The task:
Each record below should be returned exactly, with its pictures left out.

========

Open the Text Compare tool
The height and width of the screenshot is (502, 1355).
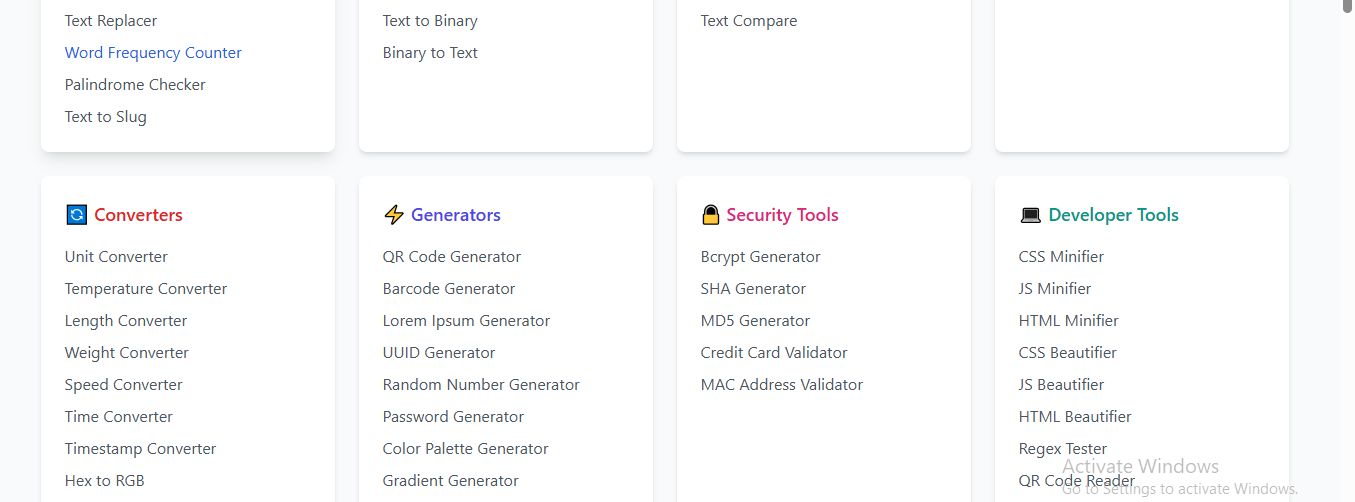pos(749,21)
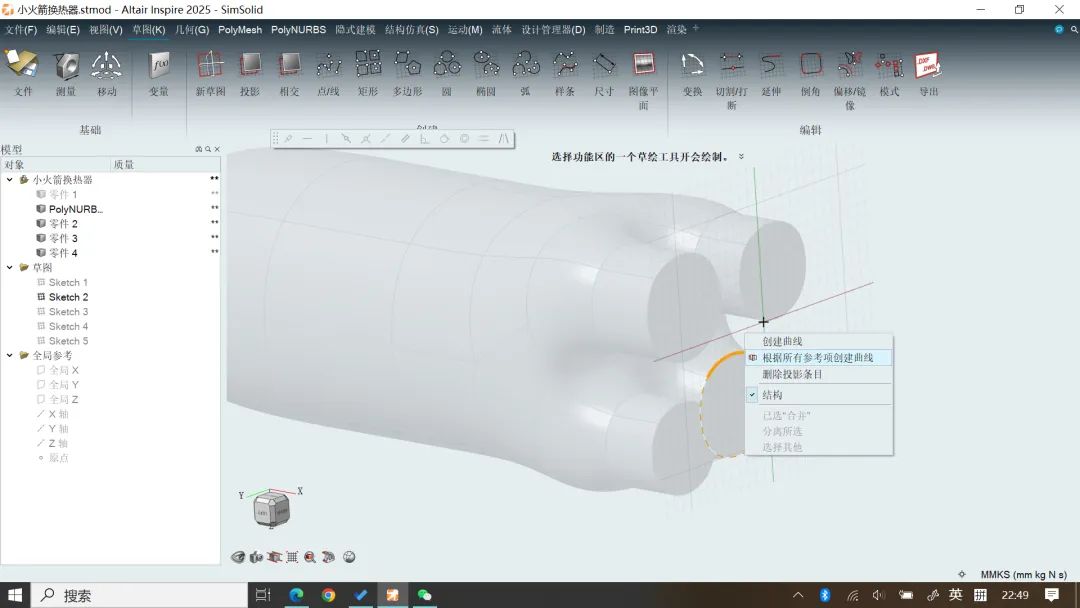Click 删除投影条目 in the context menu
Image resolution: width=1080 pixels, height=608 pixels.
[x=792, y=375]
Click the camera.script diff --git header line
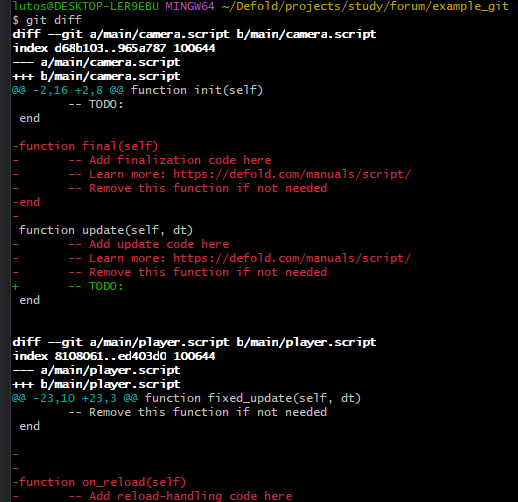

========

Answer section:
Open the Text Compare tool
The height and width of the screenshot is (502, 1355).
pos(749,21)
Click 删除投影条目 in the context menu
Image resolution: width=1080 pixels, height=608 pixels.
[x=792, y=375]
Click the camera.script diff --git header line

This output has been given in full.